Protocol buffers

We use protocol buffers for API driven development. The benefits of using an IDL to define APIs is listed here

Compiling protocol buffers

Issues with Using Buf To Compile Protocol Buffers

In the past I hit bufbuild/buf#1344 when generating protocol buffers for python using buf. See also bytetoko/tff-sheets#3 we can’t use buf. This issue primarily affected generating python bindings and grpc.

Update: 2024/03/27 it might be worth revisiting the issue and seeing if its resolved. In particular, hopefully grpc has released prebuilt binaries for Apple Silicon. Another work around, is to use buf’s remote builds. This is probably fine in situations where its ok to send code off premis.

So we should use shell scripts wrapped around protoc. Untill that gets resolved.

We are using the buf CLI to compile our protocol buffers. The buf CLI is a wrapper around protoc the protocol buffer compiler that handles some of the problems with protocol buffers; dependency management in particular.

Setting up the protoc tool chain

You still need to setup protoc on your local machine. Buf can support remote generation but I don’t think we want to do that as it sends the code to remote service.

  1. Download protoc from GitHub Releases for your machine

  2. Install the gRPC gateway protoc plugins

sh {"id":"01J2KTR9PJMG4WVMHJHY92JSKT"} go install github.com/grpc-ecosystem/grpc-gateway/v2/protoc-gen-grpc-gateway@latest go install github.com/grpc-ecosystem/grpc-gateway/v2/protoc-gen-openapiv2@latest

  1. Download the golang protoc plugins as documented here

  2. For python python3 -m pip install grpclib grpcio grpcio-tools protobuf

    • This is should install the plugin binary protoc-gen-grpclib_python or protoc-gen-python_grpc in the bin directory for your python env e.g /opt/homebrew/bin

Directory Layout

A typical project structure should look like the following

sh {"id":"01J2KTR9PK98EBB23S5311VJ9X"} go/ ...go source files ... py/ ...python source files... protos/ ...proto files ... buf.yaml buf.gen.yaml buf.work.yaml

The protos directory is itended to be added to the include path of protoc; or with with buf there should be a buf.yaml file.

Python Imports

For python the generated package is the path relative to the root directory; i.e. protos. So the directory tree under the protos directory should be selected to match the desired import path.

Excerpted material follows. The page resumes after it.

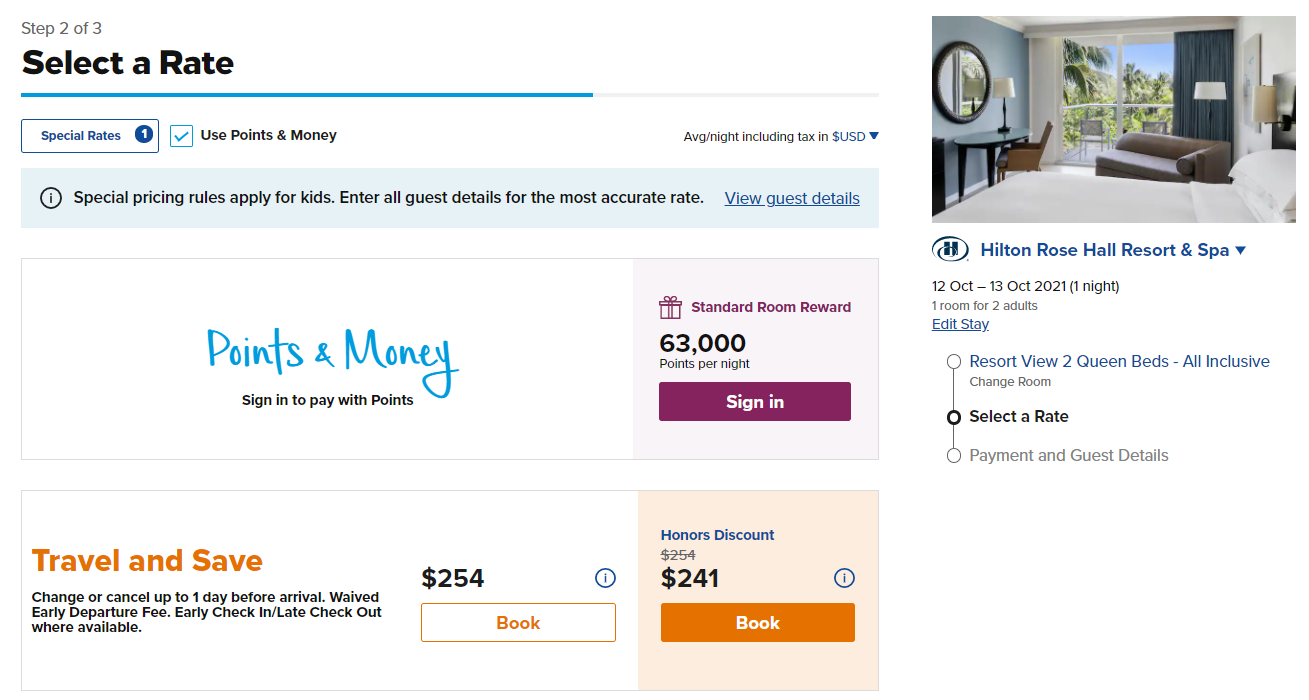This screenshot has width=1309, height=700.
Task: Select the Resort View 2 Queen Beds room link
Action: point(1118,361)
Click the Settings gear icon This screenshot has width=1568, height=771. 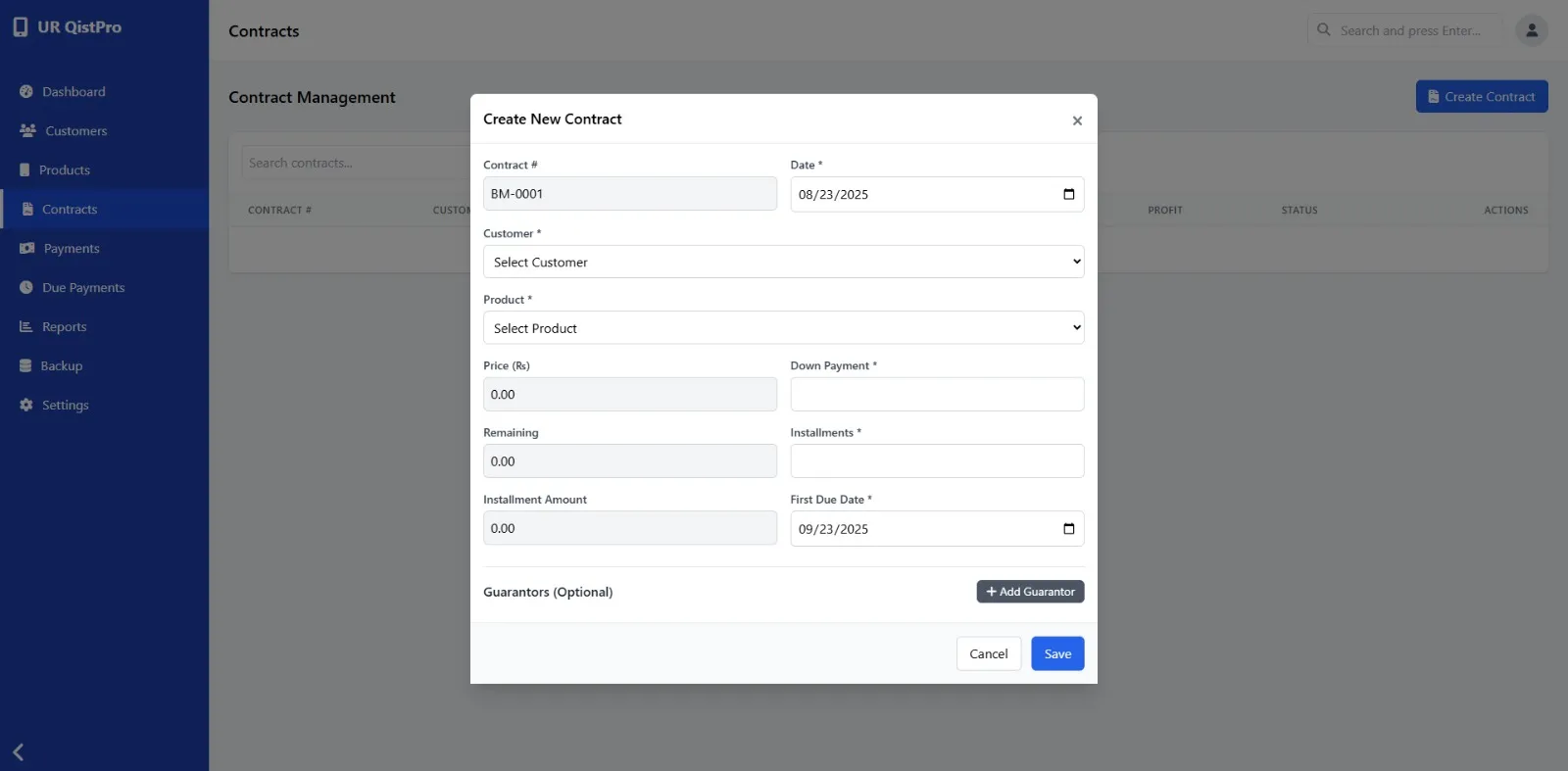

The py directory is intended to be added to the Python Path; i.e. any directory under py should be considered a top-level package.

GoLang imports

The golang package path is set by the go_package protocol buffer option.

The package path should be set so the generated code can be imported from github using go modules as with any GoLang code.

With buf this means you should use the source_relative option in buf.gen.yaml e.g

yaml {"id":"01J2KTR9PK98EBB23S54ZW3FVW"} version: v1 plugins: - name: go out: go/ opt: # The paths option can either be source_relative or import. # If its import then the generated path will be in a directory determined by # the option go_package in the proto file. If its source_relative # then its pased on the path relative to the location of the buf.yaml file. - paths=source_relative - name: go-grpc out: go/ opt: - paths=source_relative

The source_relative option means the output path for the generated files will be ${OUT}/${RPATH} where ${OUT} is the value of the out option and ${RPATH} is the relative path of the protocol buffer file to the root directory (location of buf.gen.yaml); i.e. the protos directory.

The default value for paths is imports. If you use this value then values will be generated at ${OUT}/${PACKAGEPATH} where ${PACKAGEPATH} is the value of the go_package option in the proto file. This will likely cause the package to not have the correct package path; i.e. you will end up with something like ${OUT}/github.com/${REPO}/.....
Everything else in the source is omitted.